Stuck in my bed all day Sunday I was reminded of the fingerprint labyrinth which Maggie Dawn linked to last week. Labyrinths became very fashionable fin de siecle (1999) and were reconstructed in various cathedrals and festivals as an aid to prayer. The big 'un is in Chartres Cathedral, dates from 1200 and is laid into the floor.  Basically you walk to the centre of the labyrinth reflectively - and then walk out again. Using a fingerprint is a great update and  moves away from tendencies to pomp and theatricality.Its a funny time at the moment. Our public spaces are up for renegotiation. But so are our private spaces too. Enjoy. 

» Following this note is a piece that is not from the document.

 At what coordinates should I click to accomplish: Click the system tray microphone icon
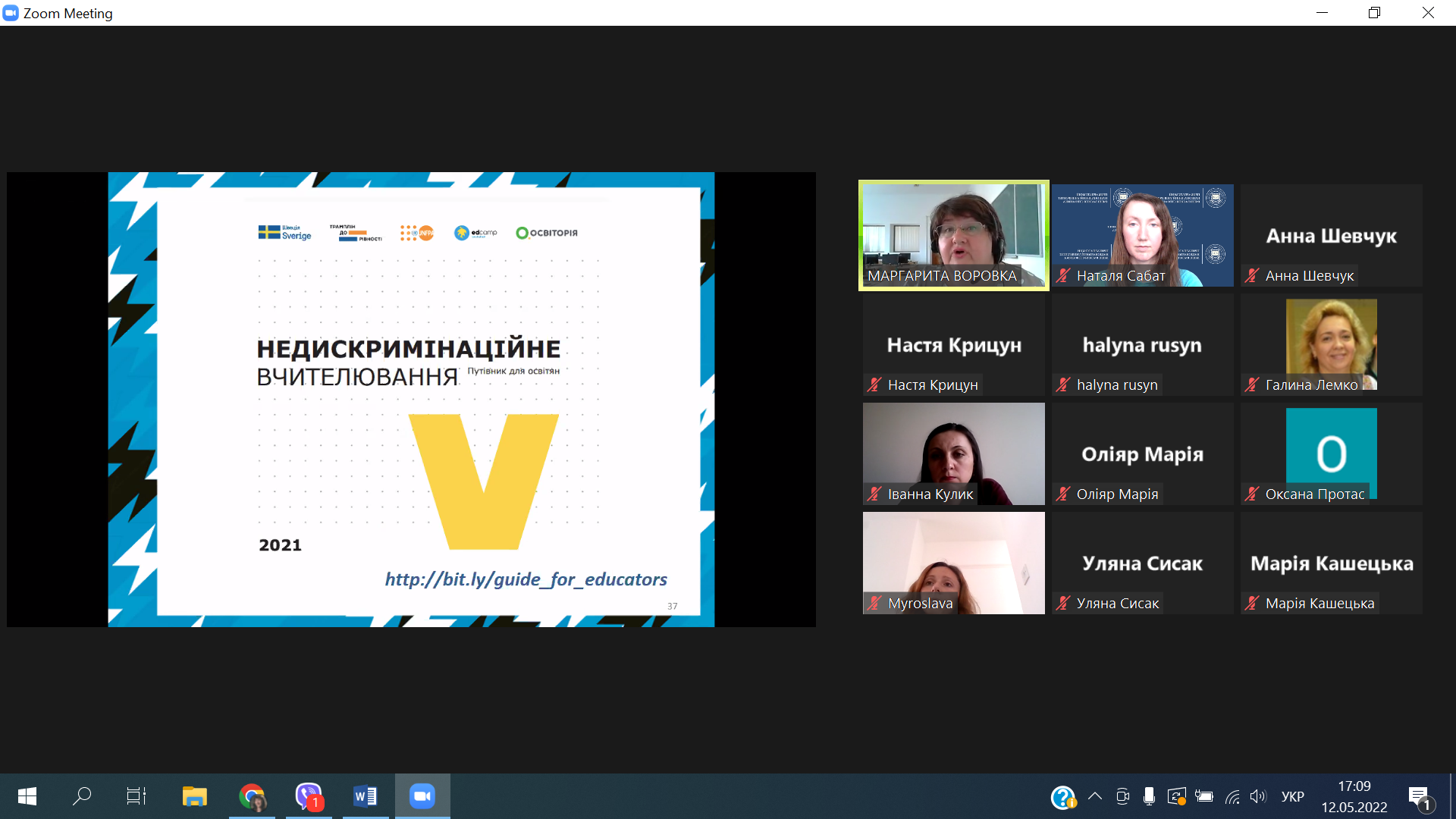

Music and the art of listening

There was a full blown row in our household about whether Michael Jackson was Mozart. Or Beethoven. Or neither. And whether it would have been a news story if he hadn't just sold three quarters of a million tickets at the O2. So what better way to pour oil on troubled waters than to have Evelyn Glennie talk about music at TED? And silence us all. Thanks to solobass Steve Lawson for this link.

I love the way she takes the freak aspect of being a deaf musician full on to claim that deaf musicians are changing the way we think about sound. Just brilliant. Pin back your ears - if you need them.

Better to be nice than talented

a musician reflects on MJ and global stardom- Steve Lawson blogs

Hatsml

brief apology

By now I was expecting to be running training in Romania. What got in the way was discovering rather at the last minute that my gall bladder was a liability so I spent much of the week in hospital. I shall now attempt something of a thematic backfill since wifi and broadband are still not considered as part of patient support. I'm now out of hospital with lots of keyholes recuperating at home.

The escape committee

4 of us in a ward with 6 beds. Of similar age. With jobs and homes and families. There was a plasterer with a suspected stroke. A commercial gasfitter with a shattered pelvis who had fallen off the roof of his thatched cottage. A bus mechanic with a hernia. And me with (and without) my gall bladder. We formed an immediate support group. I'm still wondering why it was so easy to do so - being very different people. Each of us had a separate family support group - each with a different style of support. But the visitors for each patient on the whole interacted with the other patients as well. I was offered food to be brought from home and a charger for the mobile. I hadn't expected that level of warmth and generosity. And it was all the more welcome coming at a difficult time.  We all managed to escape on the same day as well. Which was nice.